Would really recommend splurging on nitrox for the whole week, I felt much less tired that I usually do on trips like this. Very few of the dives are below 100ft so well within the MOD of Nitrox 32, and for Roca Partida we dropped down to 28% for a deeper MOD but in the end the deepest I went was 104ft.
Thank goodness there is no commute to dive sites, I'm not a big morning person and actually in the water at 7am would be brutal if it wasn't a wake and load into the rib to dive.
 
a further thought for things to take specifically for the Revillagigedos (Socorro) are the biggest fins you have/are comfortable with. I took tech fins, but there's no need for nuanced control on any of these dives, and a few times I wished I'd taken longer, more powerful fins for dealing with current. Our two dive guides both had long, carbon-fiber free diving fins which seemed perfect for these dives.

I took a reef hook, which was useful, but there was always a rock to hold onto and no-one else seemed to suffer unduly without a hook
 
a further thought for things to take specifically for the Revillagigedos (Socorro) are the biggest fins you have/are comfortable with. I took tech fins, but there's no need for nuanced control on any of these dives, and a few times I wished I'd taken longer, more powerful fins for dealing with current. Our two dive guides both had long, carbon-fiber free diving fins which seemed perfect for these dives.

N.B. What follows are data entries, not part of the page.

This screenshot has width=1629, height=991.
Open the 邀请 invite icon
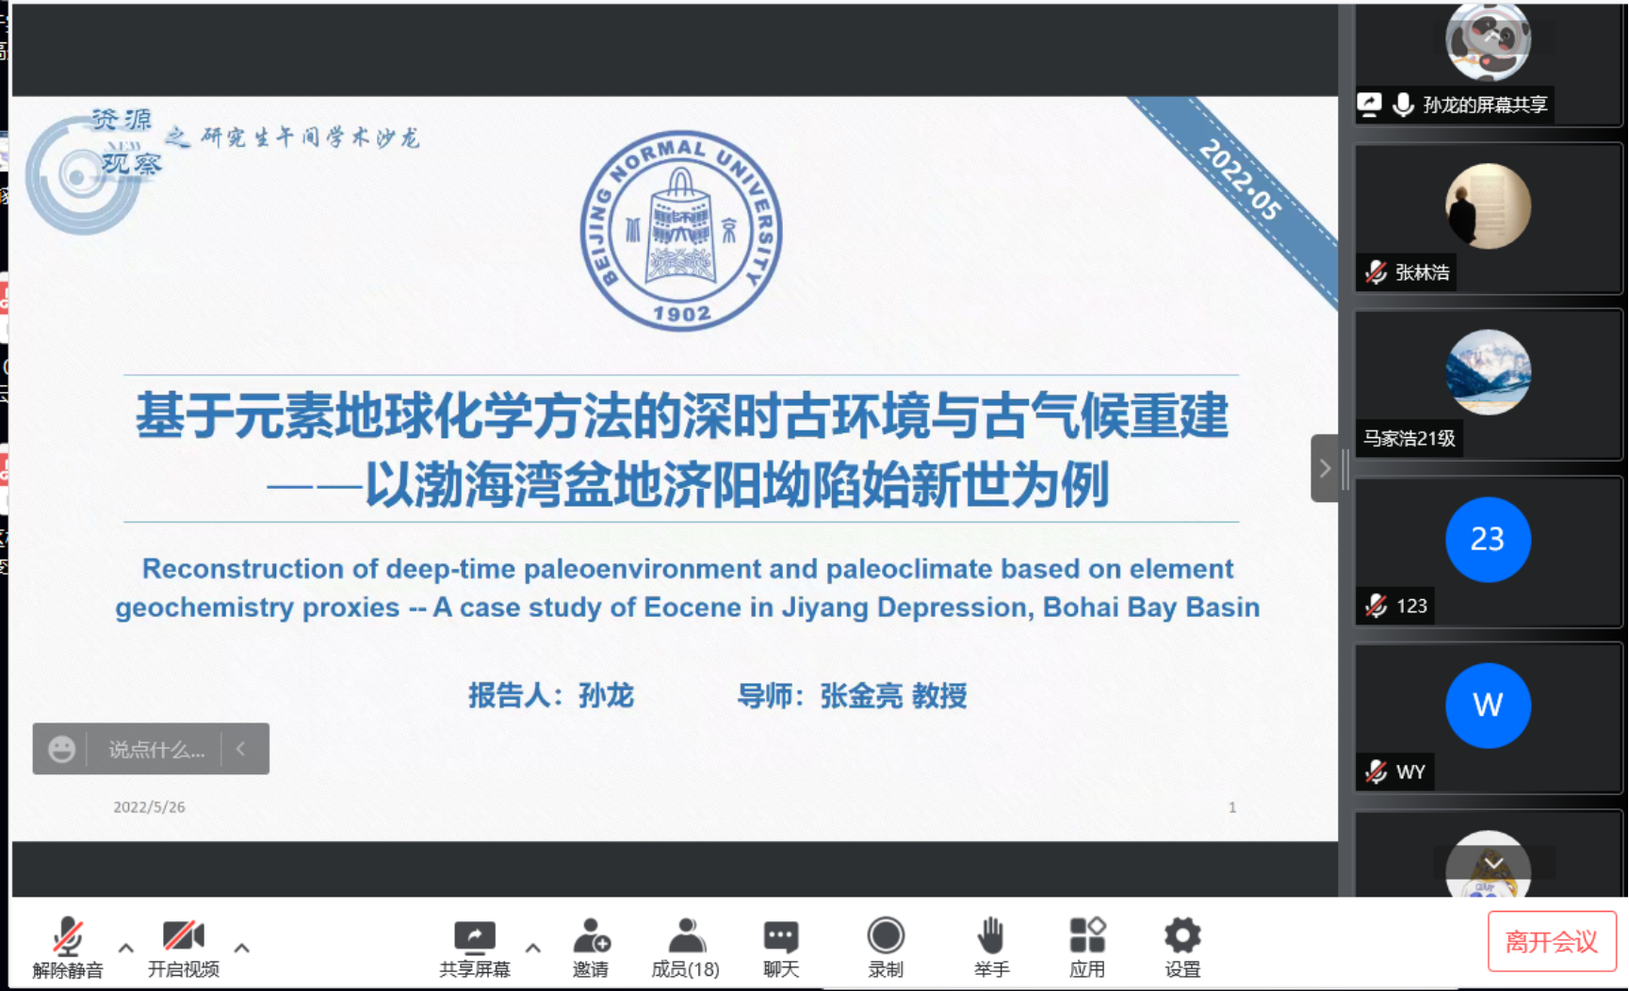point(591,947)
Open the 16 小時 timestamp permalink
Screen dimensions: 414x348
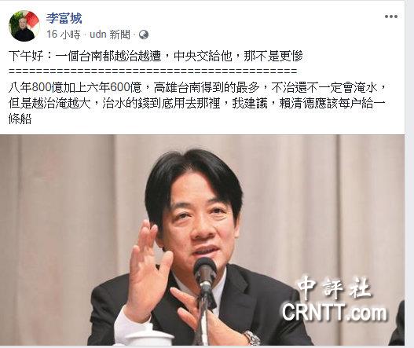(64, 35)
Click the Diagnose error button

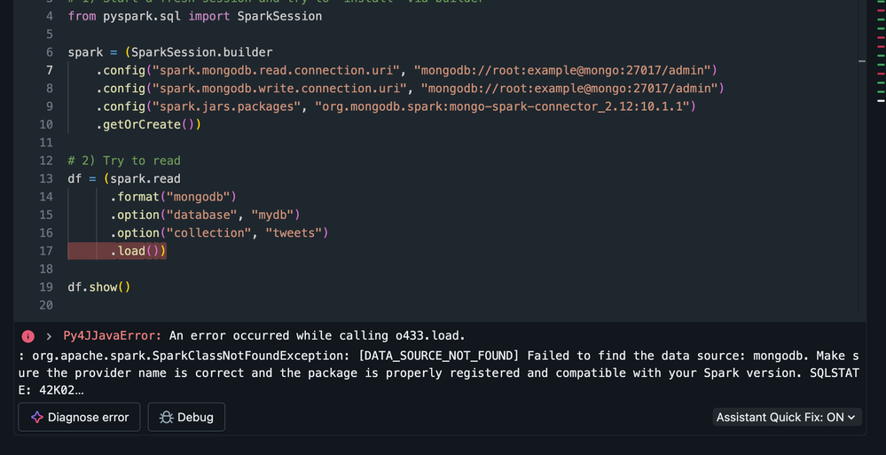click(x=80, y=417)
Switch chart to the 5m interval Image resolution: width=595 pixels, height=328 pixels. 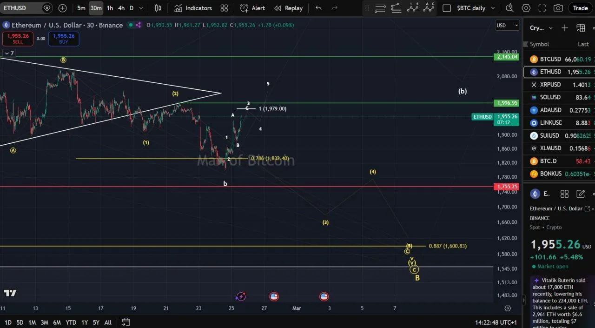(x=81, y=8)
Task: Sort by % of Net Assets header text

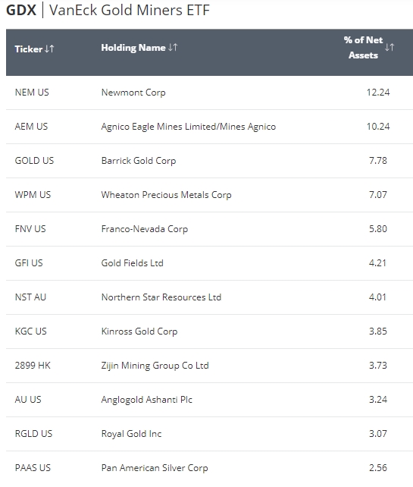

I took a reef hook, which was useful, but there was always a rock to hold onto and no-one else seemed to suffer unduly without a hook
I've switched over to the RK3 hd fins and have found them to handle current pretty well. I get decent propulsion out of them and they have helped solve my heavy foot issue. Im 6'7 and have long legs and heavy feet (they sink even in saltwater with no heat on) so between these fins and 6mm boots my feet no longer drop and I'm able to maintain better trim
 
I've switched over to the RK3 hd fins and have found them to handle current pretty well. I get decent propulsion out of them and they have helped solve my heavy foot issue. Im 6'7 and have long legs and heavy feet (they sink even in saltwater with no heat on) so between these fins and 6mm boots my feet no longer drop and I'm able to maintain better trim

I just read your usename, I'll shut up now :wink:
 
a further thought for things to take specifically for the Revillagigedos (Socorro) are the biggest fins you have/are comfortable with. I took tech fins, but there's no need for nuanced control on any of these dives, and a few times I wished I'd taken longer, more powerful fins for dealing with current. Our two dive guides both had long, carbon-fiber free diving fins which seemed perfect for these dives.
If it's warm enough, I'm a big fan of full foot fins for liveaboards. Better power than their open foot versions and one less thing to deal with. I've used the same pair of Mares Superchannels for 12 years. They have the distinction of having the highest speed and thrust of any fins ever tested by Scubalabs back when they still did objective testing and the foot pockets fit my wide feet well. Of course the big freediving fins will be even more powerful, but are less controllable and are harder to pack.